REQUIRED ACTION:
In the records below, find the line that contains "Instruction: Click the Execute", then write out that line and each one after it exactly, up to and including the last.

Pixel coordinate grounding data:
┄┄┄┄┄┄┄┄┄┄

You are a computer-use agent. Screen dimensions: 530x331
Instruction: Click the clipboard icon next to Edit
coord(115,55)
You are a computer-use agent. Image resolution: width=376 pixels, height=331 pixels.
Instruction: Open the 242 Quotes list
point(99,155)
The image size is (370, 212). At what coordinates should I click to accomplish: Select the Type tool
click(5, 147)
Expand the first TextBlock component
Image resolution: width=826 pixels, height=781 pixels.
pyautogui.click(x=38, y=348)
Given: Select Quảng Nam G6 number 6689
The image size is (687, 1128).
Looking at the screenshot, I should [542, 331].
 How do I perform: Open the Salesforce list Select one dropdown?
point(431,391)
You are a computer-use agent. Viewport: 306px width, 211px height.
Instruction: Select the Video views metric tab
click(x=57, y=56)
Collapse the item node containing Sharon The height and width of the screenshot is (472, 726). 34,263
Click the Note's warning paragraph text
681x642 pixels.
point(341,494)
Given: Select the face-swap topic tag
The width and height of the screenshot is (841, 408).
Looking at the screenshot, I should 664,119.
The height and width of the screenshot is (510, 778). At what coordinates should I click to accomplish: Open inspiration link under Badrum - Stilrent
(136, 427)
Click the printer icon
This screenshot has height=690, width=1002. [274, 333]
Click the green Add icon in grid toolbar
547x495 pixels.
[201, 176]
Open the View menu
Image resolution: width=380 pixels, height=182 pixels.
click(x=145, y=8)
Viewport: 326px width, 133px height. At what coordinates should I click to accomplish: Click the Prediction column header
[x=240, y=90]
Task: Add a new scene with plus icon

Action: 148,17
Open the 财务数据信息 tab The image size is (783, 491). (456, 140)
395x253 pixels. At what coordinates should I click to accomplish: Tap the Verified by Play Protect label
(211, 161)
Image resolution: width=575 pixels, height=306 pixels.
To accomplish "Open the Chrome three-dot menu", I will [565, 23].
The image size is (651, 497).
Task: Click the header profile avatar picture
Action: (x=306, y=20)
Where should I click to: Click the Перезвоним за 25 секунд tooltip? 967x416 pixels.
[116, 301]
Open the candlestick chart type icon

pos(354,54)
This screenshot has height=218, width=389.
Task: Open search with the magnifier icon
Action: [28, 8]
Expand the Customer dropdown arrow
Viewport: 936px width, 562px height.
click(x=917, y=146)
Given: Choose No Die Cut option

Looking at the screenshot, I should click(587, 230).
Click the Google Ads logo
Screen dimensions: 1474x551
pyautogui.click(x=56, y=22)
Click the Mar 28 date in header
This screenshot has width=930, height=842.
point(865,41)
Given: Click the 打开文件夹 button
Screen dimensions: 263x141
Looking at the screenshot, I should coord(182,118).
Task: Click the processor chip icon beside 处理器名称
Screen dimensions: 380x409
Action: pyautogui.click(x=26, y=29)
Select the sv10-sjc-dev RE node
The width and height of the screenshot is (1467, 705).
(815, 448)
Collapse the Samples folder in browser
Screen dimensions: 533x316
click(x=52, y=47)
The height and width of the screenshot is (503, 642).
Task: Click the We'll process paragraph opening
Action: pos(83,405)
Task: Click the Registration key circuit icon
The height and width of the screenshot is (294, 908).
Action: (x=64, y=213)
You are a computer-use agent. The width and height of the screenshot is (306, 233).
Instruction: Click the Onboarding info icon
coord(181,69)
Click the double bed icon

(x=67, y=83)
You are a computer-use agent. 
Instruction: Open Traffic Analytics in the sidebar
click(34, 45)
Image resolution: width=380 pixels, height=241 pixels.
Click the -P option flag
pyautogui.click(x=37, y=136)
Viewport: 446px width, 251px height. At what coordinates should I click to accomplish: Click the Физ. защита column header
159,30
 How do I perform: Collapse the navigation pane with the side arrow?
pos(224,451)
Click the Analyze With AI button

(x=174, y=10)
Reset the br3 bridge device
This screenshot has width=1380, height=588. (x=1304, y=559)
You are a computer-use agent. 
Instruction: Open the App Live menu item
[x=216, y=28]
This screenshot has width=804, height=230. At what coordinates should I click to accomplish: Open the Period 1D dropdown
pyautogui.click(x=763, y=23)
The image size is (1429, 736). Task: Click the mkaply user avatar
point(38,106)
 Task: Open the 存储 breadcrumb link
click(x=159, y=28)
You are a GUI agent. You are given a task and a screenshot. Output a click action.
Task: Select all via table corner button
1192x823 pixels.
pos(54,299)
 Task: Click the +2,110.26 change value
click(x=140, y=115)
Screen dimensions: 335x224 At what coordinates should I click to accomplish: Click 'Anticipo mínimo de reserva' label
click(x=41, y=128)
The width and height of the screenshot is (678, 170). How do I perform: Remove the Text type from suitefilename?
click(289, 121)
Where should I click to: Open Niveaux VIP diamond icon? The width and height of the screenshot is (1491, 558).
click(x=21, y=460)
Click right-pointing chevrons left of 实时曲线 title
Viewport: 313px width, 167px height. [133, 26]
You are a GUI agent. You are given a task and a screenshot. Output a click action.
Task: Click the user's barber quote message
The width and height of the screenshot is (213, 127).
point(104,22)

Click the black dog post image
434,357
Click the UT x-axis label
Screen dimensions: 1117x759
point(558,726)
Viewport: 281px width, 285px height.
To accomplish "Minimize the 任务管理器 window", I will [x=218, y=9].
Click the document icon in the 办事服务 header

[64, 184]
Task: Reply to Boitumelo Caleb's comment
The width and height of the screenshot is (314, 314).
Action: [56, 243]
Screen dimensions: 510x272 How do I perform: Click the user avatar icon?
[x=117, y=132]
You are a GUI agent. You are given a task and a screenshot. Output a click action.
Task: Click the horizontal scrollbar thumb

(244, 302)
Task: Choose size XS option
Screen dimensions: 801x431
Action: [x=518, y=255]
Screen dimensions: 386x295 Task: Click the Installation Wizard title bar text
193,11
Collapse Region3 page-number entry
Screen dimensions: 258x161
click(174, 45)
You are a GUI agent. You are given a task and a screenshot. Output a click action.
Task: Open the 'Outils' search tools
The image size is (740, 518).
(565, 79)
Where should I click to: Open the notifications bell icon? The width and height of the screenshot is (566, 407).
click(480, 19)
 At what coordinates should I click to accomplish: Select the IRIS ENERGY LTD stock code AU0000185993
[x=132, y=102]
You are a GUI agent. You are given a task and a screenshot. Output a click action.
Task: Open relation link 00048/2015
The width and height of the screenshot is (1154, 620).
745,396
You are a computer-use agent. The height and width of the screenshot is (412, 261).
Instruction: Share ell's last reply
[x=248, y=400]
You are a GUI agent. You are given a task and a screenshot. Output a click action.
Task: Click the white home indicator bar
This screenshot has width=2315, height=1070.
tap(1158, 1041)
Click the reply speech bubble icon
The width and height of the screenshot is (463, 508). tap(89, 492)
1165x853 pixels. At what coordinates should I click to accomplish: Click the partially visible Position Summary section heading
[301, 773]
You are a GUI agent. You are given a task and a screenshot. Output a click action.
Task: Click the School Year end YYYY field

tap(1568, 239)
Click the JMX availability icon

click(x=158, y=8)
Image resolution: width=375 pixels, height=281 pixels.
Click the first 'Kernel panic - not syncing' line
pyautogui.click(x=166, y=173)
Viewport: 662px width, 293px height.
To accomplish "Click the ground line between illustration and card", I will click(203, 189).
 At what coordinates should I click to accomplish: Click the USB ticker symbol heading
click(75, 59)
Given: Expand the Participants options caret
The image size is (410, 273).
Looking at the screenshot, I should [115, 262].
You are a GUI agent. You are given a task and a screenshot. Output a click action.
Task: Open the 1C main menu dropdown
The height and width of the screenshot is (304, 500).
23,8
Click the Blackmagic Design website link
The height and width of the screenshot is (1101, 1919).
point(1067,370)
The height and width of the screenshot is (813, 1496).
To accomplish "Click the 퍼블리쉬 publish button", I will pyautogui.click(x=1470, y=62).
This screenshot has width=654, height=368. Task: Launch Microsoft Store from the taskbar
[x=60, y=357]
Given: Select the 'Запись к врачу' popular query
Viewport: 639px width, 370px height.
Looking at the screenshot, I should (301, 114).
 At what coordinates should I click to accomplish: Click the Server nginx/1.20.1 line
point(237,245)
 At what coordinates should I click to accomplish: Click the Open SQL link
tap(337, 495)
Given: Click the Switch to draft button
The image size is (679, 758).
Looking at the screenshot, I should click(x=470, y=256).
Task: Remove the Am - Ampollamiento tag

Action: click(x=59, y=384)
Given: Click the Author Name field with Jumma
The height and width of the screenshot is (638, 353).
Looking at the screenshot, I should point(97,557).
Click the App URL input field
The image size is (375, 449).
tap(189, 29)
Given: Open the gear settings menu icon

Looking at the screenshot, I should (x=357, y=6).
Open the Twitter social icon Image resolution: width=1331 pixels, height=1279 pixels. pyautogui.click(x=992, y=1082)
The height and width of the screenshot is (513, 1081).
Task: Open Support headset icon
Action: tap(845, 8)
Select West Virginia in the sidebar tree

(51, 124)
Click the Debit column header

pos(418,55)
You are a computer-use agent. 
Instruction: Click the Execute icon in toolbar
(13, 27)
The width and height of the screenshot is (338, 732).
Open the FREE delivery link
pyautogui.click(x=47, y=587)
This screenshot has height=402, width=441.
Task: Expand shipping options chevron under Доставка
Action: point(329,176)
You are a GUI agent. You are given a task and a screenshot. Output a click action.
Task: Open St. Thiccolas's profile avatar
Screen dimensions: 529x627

┄┄┄┄┄┄┄┄┄┄

ANSWER SPACE:
Instruction: Click the Execute icon in toolbar
(13, 27)
The width and height of the screenshot is (338, 732).
Open the FREE delivery link
pyautogui.click(x=47, y=587)
This screenshot has height=402, width=441.
Task: Expand shipping options chevron under Доставка
Action: point(329,176)
You are a GUI agent. You are given a task and a screenshot. Output a click action.
Task: Open St. Thiccolas's profile avatar
Screen dimensions: 529x627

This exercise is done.